Cómo la muerte de Rubén Darío provocó un boom sensacionalista
El periodista Francisco Huezo documentó los últimos días de vida del escritor, una verdadera estrella de su tiempo: como tal, las fotos y los dibujos de Darío en su lecho de muerte causaron furor en el público; miles acompañaron su cortejo en Nicaragua
"Está pálido, delgado, exangüe. Tiene la piel transparente. Presenta el aspecto de un hombre de 60 años. Su abdomen está abultado, hinchado. La mirada es dormida, el párpado caído, un párpado pesado, grueso", escribe Francisco Huezo, periodista y amigo de Rubén Darío, quien se dedicó a visitar y a registrar a modo de crónica los últimos días de vida del poeta. Este testimonio resulta de gran valor ya que recoge la opinión no solo de los familiares y médicos, sino del mismísimo Darío antes de que perdiera la cordura y cayera en cuadros de euforia y delirio.
Viajero incansable, Rubén Darío abandona Europa tras el estallido de la Primera Guerra Mundial. Recala en los Estados Unidos y a fines de 1915, a causa de su salud tan deteriorada, decide regresar a Managua, donde es recibido por su mujer, Rosario Murillo, a quien había abandonado muchos años antes. En una cómoda residencia relee a Henrik Ibsen, a quien le había dedicado uno de los retratos en Los raros y recibe las visitas de sus amigos. En estos últimos días, el autor realiza un testamento verbal, donde deja algunos textos inéditos y la casa que había pertenecido a su madre, Bernarda, a su primer hijo, Rubén Darío Sánchez.

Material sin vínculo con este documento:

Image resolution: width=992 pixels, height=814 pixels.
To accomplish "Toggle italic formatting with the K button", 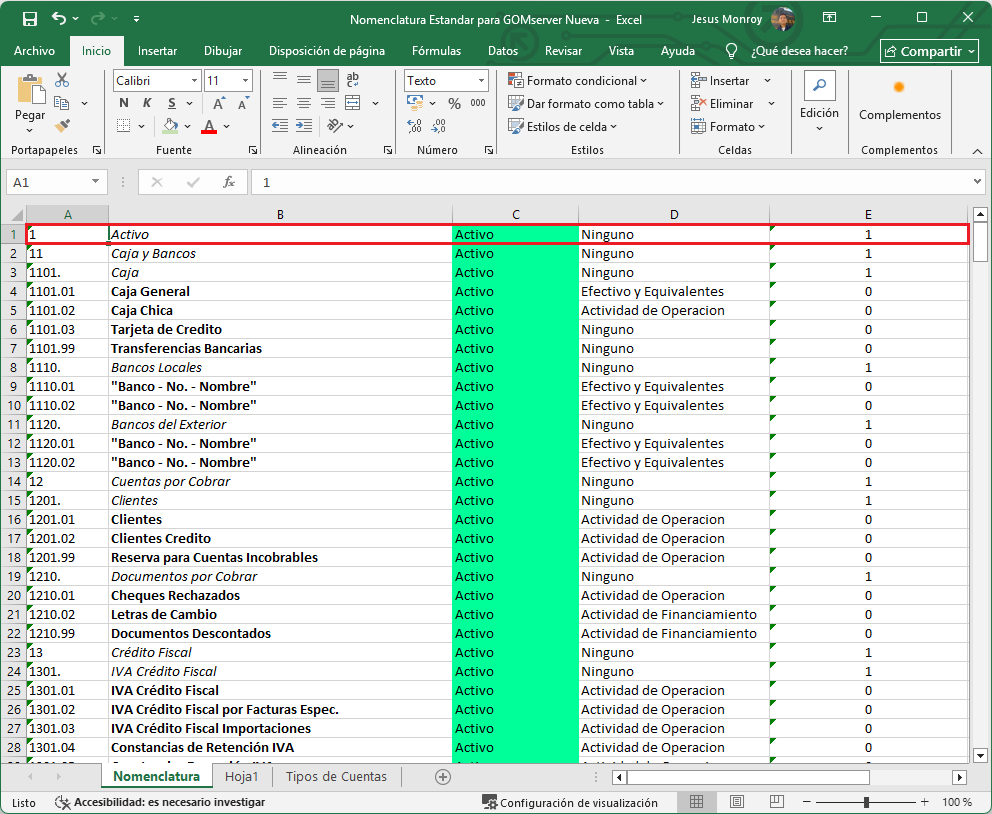I will (x=147, y=102).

Sin embargo, Darío debe trasladarse a León (a 100 kilómetros de Managua), donde reside "el sabio" –tal como él lo llama– doctor Luis Debayle, secundado por el doctor Escolástico Lora, quienes desde el 7 de enero de 1916 le realizan varias intervenciones. En León las comodidades no son demasiadas y su salud comienza una estrepitosa debacle. Las 42 horas previas a su muerte permanece inconsciente. Darío lleva en su pecho la cruz que le había regalado Amado Nervo y un reloj de bolsillo de marca Ingersoll, que marca las 10.15 como hora de su muerte, el día 6 de febrero.
Mientras Darío agonizaba, un dibujante llamado Octavio Torrealba realiza algunas ilustraciones sobre el poeta en su lecho y luego, tras la muerte, otra más. Además, el artista José López confecciona una mascarilla de yeso para obtener el molde del rostro de Darío. Horas después de su muerte, se le realiza la autopsia y se procede a su embalsamiento. Todos sus órganos quedan apartados para mayor estudio, con excepción de su cerebro, que será extraído luego de su velatorio. Se lleva a cabo una capilla ardiente donde Darío es velado durante dos días, custodiado por un cuerpo de cien estudiantes de luto. Los medios inmersos en un sensacionalismo necrológico buscan obtener una fotografía del cadáver, pero lo que serán realmente disputadas son las ilustraciones de Torrealba. El cuerpo recibe sepultura en el cementerio de Guadalupe, donde es enterrado junto al de su tía Bernarda, quien crió a Darío. Sin embargo, el poeta no descansará en paz y una disputa se iniciará en torno a su cerebro.